PernixData management server is also responsible for managing fault domain configurations and the host peer selection process for write back fault tolerance. This information is also kept current in the “prnx” database so that any host or cluster changes can be kept accurate for FVP policy changes. This is why it’s imperative that FVP maintain a connection with the vCenter server, so that inventory information can be collected and maintained.
It was decided early in the FVP design phase not to recreate the wheel and take advantage of already robust operations in SQL server. One of these decisions was to implement SQL rollup jobs into practice for FVP. The SQL rollup job is responsible for keeping only the current valuable data while providing an average for historical reference. Instituting the SQL rollup process lowers the latency and overhead of FVP having to implement the averaging operations. This means all data stored in SQL is not moved nor massaged outside the context of SQL, this provides the security and performance benefits to FVP as an acceleration platform.

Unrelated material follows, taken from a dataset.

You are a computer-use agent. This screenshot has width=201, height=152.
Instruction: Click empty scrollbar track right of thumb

Since part of the SQL server responsibility is to store FVP performance data, it’s important to only store as much data that is relevant and useful. Currently FVP management server only requests 20-second performance samples on all FVP clustered VM’s on each enabled host. This is run using multiple threads so that multiple CPU cores can be utilized for efficiency. During a 24-hour period a large amount of data could be archived. In this case, FVP has a purging schedule that runs every hour to purge all 20-second samples older than 24 hours. This only happens after a SQL rollup has completed within each minute and hour time period averaging the 20-second samples.
Every minute there are 3 samples (20 seconds each) that are averaged. At the 1 Hour mark, a SQL rollup job runs and at completion FVP will purge all 20-second samples older than 24 hours. In order to view the 20-second samples before the rollup, then look at the performance statistics that are 1 hour or less in the FVP performance UI. After the 1-hour interval all 20-second samples are discarded after the first SQL rollup and then permanently removed after the purging operation 24 hours later.

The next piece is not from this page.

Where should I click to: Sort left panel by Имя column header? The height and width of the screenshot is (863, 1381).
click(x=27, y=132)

In order to determine a proper SQL capacity for this amount of data, one needs to know how many VM’s they plan to accelerate with FVP and what the potential is for continued expansion. Currently over 80% of the “prnx” database is used to store performance related metrics and this 80% also makes up the majority of data churn within the platform. This means calculating for the 80% will provide ample room for FVP’s operations.
The PernixData Management Server will insert 1 row (record) in the DB table every 20 seconds for each VM. This can be approximated that each VM will store ~ 1.6KB amount of data every 20 seconds. This data also takes into account the index size for each VM that is referenced.